Su queste basi il sindacato del giudice amministrativo può riferirsi alle valutazioni svolte dalla stazione appaltante in sede di verifica dell’anomalia, solamente nei limiti della loro intrinseca logicità e ragionevolezza, oltre che della congruità della relativa istruttoria, ma non può in alcun modo tradursi in una nuova verifica di merito, trattandosi di questione riservata all’esclusiva discrezionalità (tecnica) dell’amministrazione.
Né il giudice potrebbe operare autonomamente una verifica delle singole voci dell’offerta, “sovrapponendo così la sua idea tecnica al giudizio – non erroneo né illogico – formulato dall’organo amministrativo cui la legge attribuisce la tutela dell’interesse pubblico nell’apprezzamento del caso concreto, poiché, così facendo, il Giudice invaderebbe una sfera propria della P.A. (C.d.S., IV, 27 giugno 2011, n. 3862; V, 28 ottobre 2010, n. 7631)” (così Cons. Stato, V, n. 162 del 2014 cit.).

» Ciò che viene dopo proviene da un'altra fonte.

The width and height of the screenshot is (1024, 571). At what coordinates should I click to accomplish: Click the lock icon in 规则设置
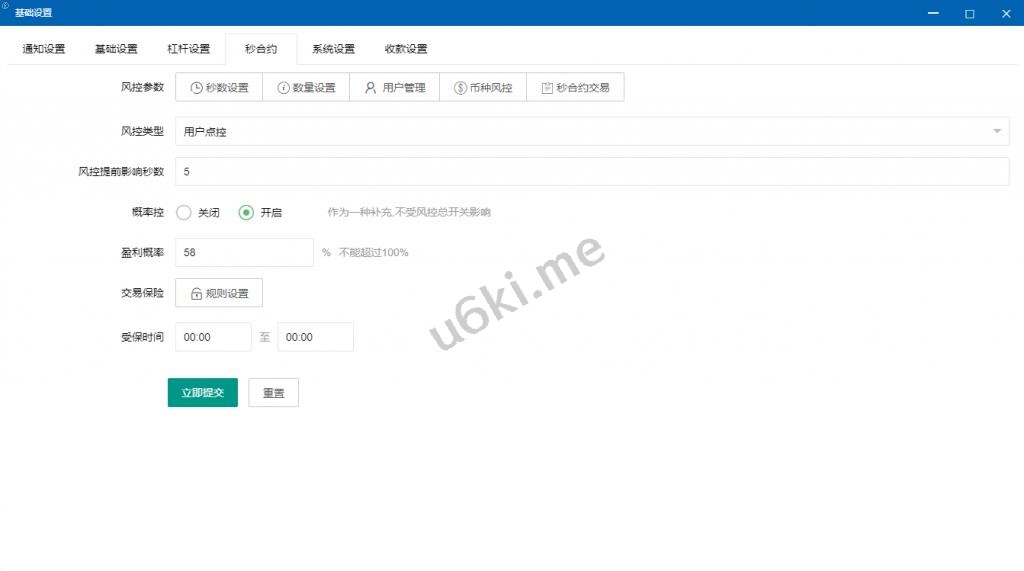[x=197, y=293]
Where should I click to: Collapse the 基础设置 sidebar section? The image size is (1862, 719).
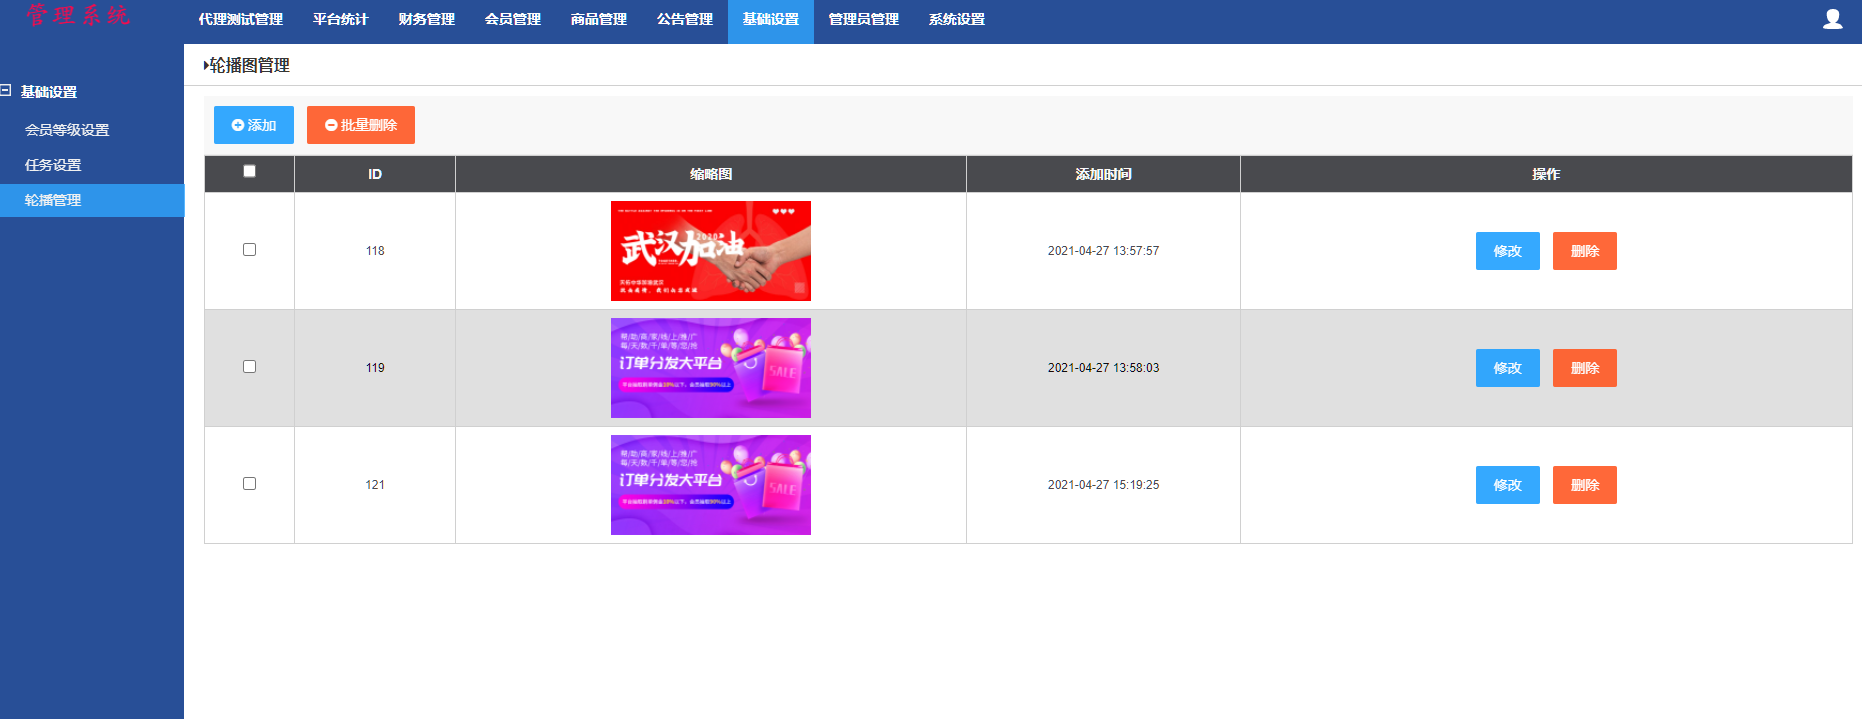(6, 91)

Nel caso di specie, non è dato rilevare macroscopiche illogicità, ovvero valutazioni abnormi o affette da errori di fatto nel giudizio compiuto dall’amministrazione.
Non può quindi trovare accoglimento la doglianza secondo cui l’offerta dell’aggiudicataria dovrebbe ritenersi inattendibile, prevedendo in concreto un utile “pari a zero, anzi al di sotto di 0,01 per ogni singolo pasto prodotto”, atteso che il relativo giudizio della stazione appaltante – doverosamente riferito all’offerta nel suo complesso – appare coerente con le premesse istruttorie, a loro volta adeguatamente dettagliate.
In merito alla questione dell’utile d’impresa, la commissione di gara, dopo aver prudenzialmente stimato in rialzo alcune voci delle “spese generali”, ha peraltro dato atto che, “anche considerando tali spese resta comunque un utile per l’impresa, a pasto, pari ad ? 0,02, per un incidenza percentuale del 0,44” (così nel verbale n. 12 del 14 marzo 2016).
E’ altresì corretto a tal riguardo il rilievo dell’appellata Si. secondo cui “la concessione del centro di cottura, con possibilità di utilizzo anche in favore di altre commesse, costituisce già di per sé un ulteriore motivo di utile, consentendo all’aggiudicataria di avere la disponibilità di un centro di cottura da poter utilizzare in altri servizi ed appalti” rappresenterebbe di per sé un ulteriore motivo di utile rispetto a quello più direttamente finanziario.